◆ Set task
Please transcribe the rows below exactly, starting with the line that contains "This screenshot has width=1400, height=862." and going on through the line that contains "[x=953, y=24]".

◆ Recorded data
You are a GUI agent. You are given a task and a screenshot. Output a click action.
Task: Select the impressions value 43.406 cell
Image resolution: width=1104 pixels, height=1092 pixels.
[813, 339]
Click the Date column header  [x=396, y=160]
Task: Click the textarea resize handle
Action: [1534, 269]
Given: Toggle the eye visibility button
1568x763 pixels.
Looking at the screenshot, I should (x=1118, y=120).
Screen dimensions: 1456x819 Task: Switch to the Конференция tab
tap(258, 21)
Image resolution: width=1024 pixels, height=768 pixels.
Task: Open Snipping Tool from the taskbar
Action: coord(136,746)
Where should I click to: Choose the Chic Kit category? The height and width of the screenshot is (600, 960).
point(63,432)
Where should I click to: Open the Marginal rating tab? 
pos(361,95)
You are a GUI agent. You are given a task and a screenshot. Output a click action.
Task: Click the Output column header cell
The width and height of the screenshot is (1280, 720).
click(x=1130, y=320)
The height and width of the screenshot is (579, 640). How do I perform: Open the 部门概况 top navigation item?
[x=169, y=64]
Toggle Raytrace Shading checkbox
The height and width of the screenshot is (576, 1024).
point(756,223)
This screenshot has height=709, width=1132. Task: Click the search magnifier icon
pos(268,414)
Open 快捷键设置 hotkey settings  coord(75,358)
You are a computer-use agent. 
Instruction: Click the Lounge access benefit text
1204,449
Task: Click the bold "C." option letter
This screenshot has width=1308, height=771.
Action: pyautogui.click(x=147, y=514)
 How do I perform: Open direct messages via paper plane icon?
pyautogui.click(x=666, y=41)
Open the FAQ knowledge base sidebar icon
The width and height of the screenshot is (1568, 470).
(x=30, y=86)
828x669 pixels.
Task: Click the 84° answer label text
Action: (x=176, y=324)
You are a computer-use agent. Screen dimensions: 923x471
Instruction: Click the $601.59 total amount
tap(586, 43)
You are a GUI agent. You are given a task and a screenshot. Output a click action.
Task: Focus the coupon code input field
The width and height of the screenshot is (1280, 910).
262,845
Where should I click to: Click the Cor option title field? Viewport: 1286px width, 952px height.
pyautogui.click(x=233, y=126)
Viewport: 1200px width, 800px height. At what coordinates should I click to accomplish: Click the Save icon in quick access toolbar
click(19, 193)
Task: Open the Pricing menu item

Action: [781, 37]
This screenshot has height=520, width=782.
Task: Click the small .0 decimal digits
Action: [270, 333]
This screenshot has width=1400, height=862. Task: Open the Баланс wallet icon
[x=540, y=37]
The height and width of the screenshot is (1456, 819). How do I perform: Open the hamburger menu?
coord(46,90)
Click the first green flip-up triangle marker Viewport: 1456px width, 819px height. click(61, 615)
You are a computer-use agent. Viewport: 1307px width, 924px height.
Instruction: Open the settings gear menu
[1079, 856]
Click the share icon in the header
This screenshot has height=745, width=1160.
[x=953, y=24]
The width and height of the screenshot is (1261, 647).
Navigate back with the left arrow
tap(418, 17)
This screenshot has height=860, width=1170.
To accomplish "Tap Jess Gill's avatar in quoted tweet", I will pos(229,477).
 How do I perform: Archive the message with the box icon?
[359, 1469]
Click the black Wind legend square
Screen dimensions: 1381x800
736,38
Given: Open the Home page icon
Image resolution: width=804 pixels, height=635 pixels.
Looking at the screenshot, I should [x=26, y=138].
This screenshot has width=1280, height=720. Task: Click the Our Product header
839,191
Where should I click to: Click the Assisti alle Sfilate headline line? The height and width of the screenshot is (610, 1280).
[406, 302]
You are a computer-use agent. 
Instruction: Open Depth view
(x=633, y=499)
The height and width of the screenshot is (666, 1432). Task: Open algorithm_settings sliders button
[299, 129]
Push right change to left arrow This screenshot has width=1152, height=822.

◆ Complete response
This screenshot has width=1400, height=862. Task: Open the Баланс wallet icon
[x=540, y=37]
The height and width of the screenshot is (1456, 819). How do I perform: Open the hamburger menu?
coord(46,90)
Click the first green flip-up triangle marker Viewport: 1456px width, 819px height. click(61, 615)
You are a computer-use agent. Viewport: 1307px width, 924px height.
Instruction: Open the settings gear menu
[1079, 856]
Click the share icon in the header
This screenshot has height=745, width=1160.
[x=953, y=24]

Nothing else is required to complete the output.